:: Data listing ::
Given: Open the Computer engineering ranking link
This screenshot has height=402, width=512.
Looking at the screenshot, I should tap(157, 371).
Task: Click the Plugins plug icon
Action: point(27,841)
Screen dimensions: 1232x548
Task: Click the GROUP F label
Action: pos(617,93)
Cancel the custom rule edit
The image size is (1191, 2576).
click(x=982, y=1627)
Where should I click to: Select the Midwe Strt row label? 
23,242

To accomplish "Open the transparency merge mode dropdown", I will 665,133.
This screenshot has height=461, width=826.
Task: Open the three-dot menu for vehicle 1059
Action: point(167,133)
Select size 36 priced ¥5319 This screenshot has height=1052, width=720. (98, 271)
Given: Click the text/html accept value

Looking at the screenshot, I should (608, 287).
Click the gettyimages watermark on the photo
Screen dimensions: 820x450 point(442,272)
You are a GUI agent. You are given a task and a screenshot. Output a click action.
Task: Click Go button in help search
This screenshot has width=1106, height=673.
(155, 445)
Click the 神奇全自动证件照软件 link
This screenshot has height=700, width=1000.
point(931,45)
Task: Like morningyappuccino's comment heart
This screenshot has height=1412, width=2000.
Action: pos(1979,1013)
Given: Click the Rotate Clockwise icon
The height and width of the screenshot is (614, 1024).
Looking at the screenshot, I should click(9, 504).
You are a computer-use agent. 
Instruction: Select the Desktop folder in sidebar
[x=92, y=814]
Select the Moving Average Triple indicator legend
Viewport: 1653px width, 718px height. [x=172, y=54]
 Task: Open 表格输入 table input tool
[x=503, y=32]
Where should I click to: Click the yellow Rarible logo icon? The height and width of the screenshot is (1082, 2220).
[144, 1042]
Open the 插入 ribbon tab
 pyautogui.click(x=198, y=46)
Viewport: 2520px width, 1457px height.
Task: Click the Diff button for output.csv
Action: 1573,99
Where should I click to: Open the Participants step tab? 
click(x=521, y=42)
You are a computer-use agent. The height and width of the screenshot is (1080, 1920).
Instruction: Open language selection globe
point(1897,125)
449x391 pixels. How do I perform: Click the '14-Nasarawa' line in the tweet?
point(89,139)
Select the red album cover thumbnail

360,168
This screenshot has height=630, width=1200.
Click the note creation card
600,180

:: Work to complete ::
Format every line of the records above as a JSON list of strings, with one string per line and blank lines omitted.

:: Complete answer ::
[
  "Given: Open the Computer engineering ranking link",
  "This screenshot has height=402, width=512.",
  "Looking at the screenshot, I should tap(157, 371).",
  "Task: Click the Plugins plug icon",
  "Action: point(27,841)",
  "Screen dimensions: 1232x548",
  "Task: Click the GROUP F label",
  "Action: pos(617,93)",
  "Cancel the custom rule edit",
  "The image size is (1191, 2576).",
  "click(x=982, y=1627)",
  "Where should I click to: Select the Midwe Strt row label? ",
  "23,242",
  "To accomplish \"Open the transparency merge mode dropdown\", I will 665,133.",
  "This screenshot has height=461, width=826.",
  "Task: Open the three-dot menu for vehicle 1059",
  "Action: point(167,133)",
  "Select size 36 priced ¥5319 This screenshot has height=1052, width=720. (98, 271)",
  "Given: Click the text/html accept value",
  "Looking at the screenshot, I should (608, 287).",
  "Click the gettyimages watermark on the photo",
  "Screen dimensions: 820x450 point(442,272)",
  "You are a GUI agent. You are given a task and a screenshot. Output a click action.",
  "Task: Click Go button in help search",
  "This screenshot has width=1106, height=673.",
  "(155, 445)",
  "Click the 神奇全自动证件照软件 link",
  "This screenshot has height=700, width=1000.",
  "point(931,45)",
  "Task: Like morningyappuccino's comment heart",
  "This screenshot has height=1412, width=2000.",
  "Action: pos(1979,1013)",
  "Given: Click the Rotate Clockwise icon",
  "The height and width of the screenshot is (614, 1024).",
  "Looking at the screenshot, I should click(9, 504).",
  "You are a computer-use agent. ",
  "Instruction: Select the Desktop folder in sidebar",
  "[x=92, y=814]",
  "Select the Moving Average Triple indicator legend",
  "Viewport: 1653px width, 718px height. [x=172, y=54]",
  " Task: Open 表格输入 table input tool",
  "[x=503, y=32]",
  "Where should I click to: Click the yellow Rarible logo icon? The height and width of the screenshot is (1082, 2220).",
  "[144, 1042]",
  "Open the 插入 ribbon tab",
  " pyautogui.click(x=198, y=46)",
  "Viewport: 2520px width, 1457px height.",
  "Task: Click the Diff button for output.csv",
  "Action: 1573,99",
  "Where should I click to: Open the Participants step tab? ",
  "click(x=521, y=42)",
  "You are a computer-use agent. The height and width of the screenshot is (1080, 1920).",
  "Instruction: Open language selection globe",
  "point(1897,125)",
  "449x391 pixels. How do I perform: Click the '14-Nasarawa' line in the tweet?",
  "point(89,139)",
  "Select the red album cover thumbnail",
  "360,168",
  "This screenshot has height=630, width=1200.",
  "Click the note creation card",
  "600,180"
]